To sum up, the majority distinguishes between the amphitheater and reception center portions of the Arts Center, and holds that the amphitheater portion is exempt from taxation but that the reception center is subject to taxation. Justice Wallace agrees that the amphitheater portion is tax-exempt from its inception, but asserts that, by virtue of the merger legislation, the reception center acquired tax-exempt status as of tax year 2004. I concur with those parts of the majority opinion and Justice Wallace’s concurrence that grant tax-exempt status to the amphitheater portion of the Arts Center. However, to the extent the majority both retroactively and prospectively — and, to a lesser retroactive extent only, Justice Wallace — deny tax-exempt status to the reception center portion of the Arts Center, I dissent.

For reversal in part & remandment (Part IV.A) — Chief Justice ZAZZALI and Justices LONG, WALLACE, RIVERA-SOTO, and HOENS — 5.

For affirmance in part & remandment (Part IV.B) — Chief Justice ZAZZALI and Justices LONG, WALLACE and HOENS — 4.

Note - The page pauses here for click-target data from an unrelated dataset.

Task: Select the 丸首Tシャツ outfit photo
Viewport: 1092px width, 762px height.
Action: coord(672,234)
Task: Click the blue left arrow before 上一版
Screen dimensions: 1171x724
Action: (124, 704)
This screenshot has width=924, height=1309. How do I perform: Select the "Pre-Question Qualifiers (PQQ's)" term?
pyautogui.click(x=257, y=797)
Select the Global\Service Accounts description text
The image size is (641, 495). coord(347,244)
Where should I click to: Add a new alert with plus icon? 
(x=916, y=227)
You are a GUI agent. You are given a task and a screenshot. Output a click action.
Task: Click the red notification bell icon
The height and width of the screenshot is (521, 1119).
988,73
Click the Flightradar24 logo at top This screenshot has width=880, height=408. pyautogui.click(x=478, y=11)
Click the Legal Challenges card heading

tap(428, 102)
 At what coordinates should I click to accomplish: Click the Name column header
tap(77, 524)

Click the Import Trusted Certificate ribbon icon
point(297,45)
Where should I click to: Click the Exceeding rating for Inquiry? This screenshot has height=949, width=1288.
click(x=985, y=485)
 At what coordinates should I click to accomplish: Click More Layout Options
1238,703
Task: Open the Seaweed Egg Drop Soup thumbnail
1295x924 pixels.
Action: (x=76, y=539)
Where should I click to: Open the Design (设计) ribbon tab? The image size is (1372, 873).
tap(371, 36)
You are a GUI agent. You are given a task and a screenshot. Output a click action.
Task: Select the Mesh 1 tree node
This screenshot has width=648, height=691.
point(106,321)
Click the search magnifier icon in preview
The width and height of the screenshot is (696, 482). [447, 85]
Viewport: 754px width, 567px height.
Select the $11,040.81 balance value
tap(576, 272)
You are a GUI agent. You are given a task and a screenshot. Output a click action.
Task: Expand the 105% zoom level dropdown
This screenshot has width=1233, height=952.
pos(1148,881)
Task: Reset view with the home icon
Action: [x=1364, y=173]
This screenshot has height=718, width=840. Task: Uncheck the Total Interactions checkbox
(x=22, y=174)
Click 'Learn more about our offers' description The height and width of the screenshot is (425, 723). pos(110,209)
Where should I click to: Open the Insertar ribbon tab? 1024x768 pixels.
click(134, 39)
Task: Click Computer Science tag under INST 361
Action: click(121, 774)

*112For reversal & remandment (Part IV.B) — Justice RIVERA-SOTO — 1.

For affirmance in part & remandment (Part IV. C) — Chief Justice ZAZZALI and Justices LONG and HOENS — 3.

For Reversal & remandment (Part IV.C) — Justices WALLACE and RIVERA-SOTO — 2.

The New Jersey Highway Authority was created in 1952 pursuant to the New Jersey Highway Authority Act, N.J.S.A. 27:12B-1 to -26. The New Jersey Highway Authority Act was repealed by L. 2003, c. 19, § 49, and its operative provisions were merged into the New Jersey Turnpike Authority Act, N.J.S.A. 27:23-1 to -47. The session law effecting this merger, L. 2003, c. 79, § 1 to § 50, is commonly referred to as "the merger legislation,” and became effective July 9, 2003, the date of transfer of authority from the Highway Authority to the Turnpike Authority. L. 2003, c. 79, § 50; N.J.S.A. 27:23-4 (defining "Transfer Date”).

The Arts Center as a whole formerly was known as the "Garden State Arts Center," a designation that remains embedded in the statutory scheme. N.J.S.A. 27:23-4 (defining "Garden State Arts Center" as "the Garden State Arts Center, sometimes referred to as the PNC Bank Arts Center, a highway project of the authority"). In common parlance, the PNC Bank Arts Center is understood to encompass the amphitheater or performance portion of the Arts Center. The reception center is named separately, in honor of the late Robert Baumle Meyner (1908-1990), who served as New Jersey’s Governor from 1954 to 1962.

L. 1952, c. 16, § 1 to § 27, as codified at N.J.S.A. 27:12B-1 to -26, and repealed by L. 2003, c. 79, § 49.

L. 1968, c. 348, § 1 and § 2, as modified by L. 1968, c. 441, § 1, and repealed byL. 2003, c. 79, § 49.

The record does not disclose a reason for the omission of the tax years 1999 or 2003 from the chronological continuum.

In the interim, Judge Axelrad was assigned to the Appellate Division, where she continues to serve.